- _Your objective_
Convert the entries below into a JSON list of strings, with one string per line and no blank lines.

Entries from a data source
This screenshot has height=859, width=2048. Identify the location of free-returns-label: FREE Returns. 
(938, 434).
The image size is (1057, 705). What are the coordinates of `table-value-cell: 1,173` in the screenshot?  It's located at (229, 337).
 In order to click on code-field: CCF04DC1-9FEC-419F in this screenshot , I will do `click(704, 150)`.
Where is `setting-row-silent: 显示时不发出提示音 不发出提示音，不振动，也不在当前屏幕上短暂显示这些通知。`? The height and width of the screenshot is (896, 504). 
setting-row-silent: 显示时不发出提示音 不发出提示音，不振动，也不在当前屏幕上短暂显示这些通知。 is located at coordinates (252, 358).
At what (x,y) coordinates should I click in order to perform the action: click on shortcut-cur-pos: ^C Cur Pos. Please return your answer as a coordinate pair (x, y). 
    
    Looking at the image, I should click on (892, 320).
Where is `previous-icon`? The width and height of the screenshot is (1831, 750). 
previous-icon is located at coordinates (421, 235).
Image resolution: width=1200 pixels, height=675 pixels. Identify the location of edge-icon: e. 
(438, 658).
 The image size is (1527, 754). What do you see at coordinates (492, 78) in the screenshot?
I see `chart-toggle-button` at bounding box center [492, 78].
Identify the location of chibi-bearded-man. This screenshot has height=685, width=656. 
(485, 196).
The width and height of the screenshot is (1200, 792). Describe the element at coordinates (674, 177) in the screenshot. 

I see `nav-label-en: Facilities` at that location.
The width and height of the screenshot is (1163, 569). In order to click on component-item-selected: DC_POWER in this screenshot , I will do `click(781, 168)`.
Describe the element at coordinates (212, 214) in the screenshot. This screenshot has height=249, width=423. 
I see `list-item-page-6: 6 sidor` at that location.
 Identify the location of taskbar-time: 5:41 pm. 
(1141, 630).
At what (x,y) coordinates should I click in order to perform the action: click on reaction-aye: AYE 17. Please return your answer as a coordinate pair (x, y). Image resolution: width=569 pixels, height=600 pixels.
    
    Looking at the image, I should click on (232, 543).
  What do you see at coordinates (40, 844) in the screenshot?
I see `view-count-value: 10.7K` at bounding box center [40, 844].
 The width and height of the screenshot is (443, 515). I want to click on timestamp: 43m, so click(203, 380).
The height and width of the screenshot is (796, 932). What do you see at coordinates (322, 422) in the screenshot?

- _Result of the exercise_
[
  "This screenshot has height=859, width=2048. Identify the location of free-returns-label: FREE Returns. ",
  "(938, 434).",
  "The image size is (1057, 705). What are the coordinates of `table-value-cell: 1,173` in the screenshot?  It's located at (229, 337).",
  " In order to click on code-field: CCF04DC1-9FEC-419F in this screenshot , I will do `click(704, 150)`.",
  "Where is `setting-row-silent: 显示时不发出提示音 不发出提示音，不振动，也不在当前屏幕上短暂显示这些通知。`? The height and width of the screenshot is (896, 504). ",
  "setting-row-silent: 显示时不发出提示音 不发出提示音，不振动，也不在当前屏幕上短暂显示这些通知。 is located at coordinates (252, 358).",
  "At what (x,y) coordinates should I click in order to perform the action: click on shortcut-cur-pos: ^C Cur Pos. Please return your answer as a coordinate pair (x, y). ",
  "    Looking at the image, I should click on (892, 320).",
  "Where is `previous-icon`? The width and height of the screenshot is (1831, 750). ",
  "previous-icon is located at coordinates (421, 235).",
  "Image resolution: width=1200 pixels, height=675 pixels. Identify the location of edge-icon: e. ",
  "(438, 658).",
  " The image size is (1527, 754). What do you see at coordinates (492, 78) in the screenshot?",
  "I see `chart-toggle-button` at bounding box center [492, 78].",
  "Identify the location of chibi-bearded-man. This screenshot has height=685, width=656. ",
  "(485, 196).",
  "The width and height of the screenshot is (1200, 792). Describe the element at coordinates (674, 177) in the screenshot. ",
  "I see `nav-label-en: Facilities` at that location.",
  "The width and height of the screenshot is (1163, 569). In order to click on component-item-selected: DC_POWER in this screenshot , I will do `click(781, 168)`.",
  "Describe the element at coordinates (212, 214) in the screenshot. This screenshot has height=249, width=423. ",
  "I see `list-item-page-6: 6 sidor` at that location.",
  " Identify the location of taskbar-time: 5:41 pm. ",
  "(1141, 630).",
  "At what (x,y) coordinates should I click in order to perform the action: click on reaction-aye: AYE 17. Please return your answer as a coordinate pair (x, y). Image resolution: width=569 pixels, height=600 pixels.",
  "    Looking at the image, I should click on (232, 543).",
  "  What do you see at coordinates (40, 844) in the screenshot?",
  "I see `view-count-value: 10.7K` at bounding box center [40, 844].",
  " The width and height of the screenshot is (443, 515). I want to click on timestamp: 43m, so click(203, 380).",
  "The height and width of the screenshot is (796, 932). What do you see at coordinates (322, 422) in the screenshot?"
]